**課題内容**. 「ターミネーター3」の隠れ設定を扱う文章について、「アニメ、ゲーム、映画などにお」から「はあまり語られることがない。」までの部分をすべて、一字一句違えずに書き写してください。

アニメ、ゲーム、映画などにおいての「ネット上でも殆ど認知されていない隠れ設定」などを出すことで作品イメージを転換させ、なろう小説で作品を描く上で参考にしてもらいたいと思いはじめて書き始めたシリーズ。


第一作目は「ターミネーター3」についてである。

実はターミネーター3は実は名作だった、もしくは後一歩で2に並ぶ名作であったということはあまり語られることがない。


ターミネーターというとwikipediaにおいては「低い予算で作られた上で大ヒットした1作と、続編がさらに大ヒットした2作目の一方、3作目以降は評価が極めて低い」と書かれている。


確かに見てみるとターミネーター3自体はそこまで面白いというものではない。

物語の展開などはありきたりであるし、演出についても首を傾げたくなるものがある。


だが、これから説明する「劇中明確に語られなかった設定」を見ることでもう少し状況が変わるのではないかと思う。

**収集データ**.
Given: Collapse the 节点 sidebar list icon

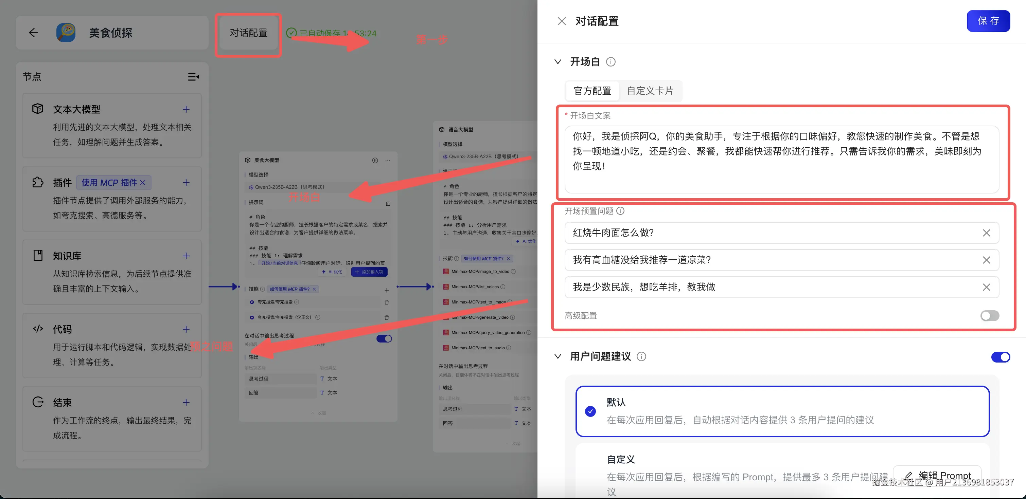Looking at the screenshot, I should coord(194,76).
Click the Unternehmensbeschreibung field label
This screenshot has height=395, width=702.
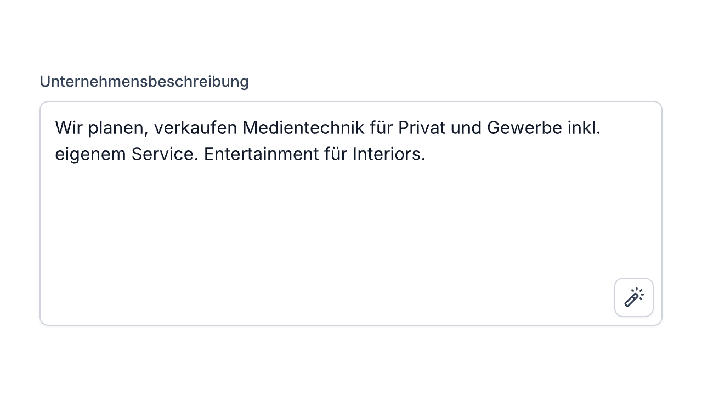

**記述解答**.
アニメ、ゲーム、映画などにおいての「ネット上でも殆ど認知されていない隠れ設定」などを出すことで作品イメージを転換させ、なろう小説で作品を描く上で参考にしてもらいたいと思いはじめて書き始めたシリーズ。


第一作目は「ターミネーター3」についてである。

実はターミネーター3は実は名作だった、もしくは後一歩で2に並ぶ名作であったということはあまり語られることがない。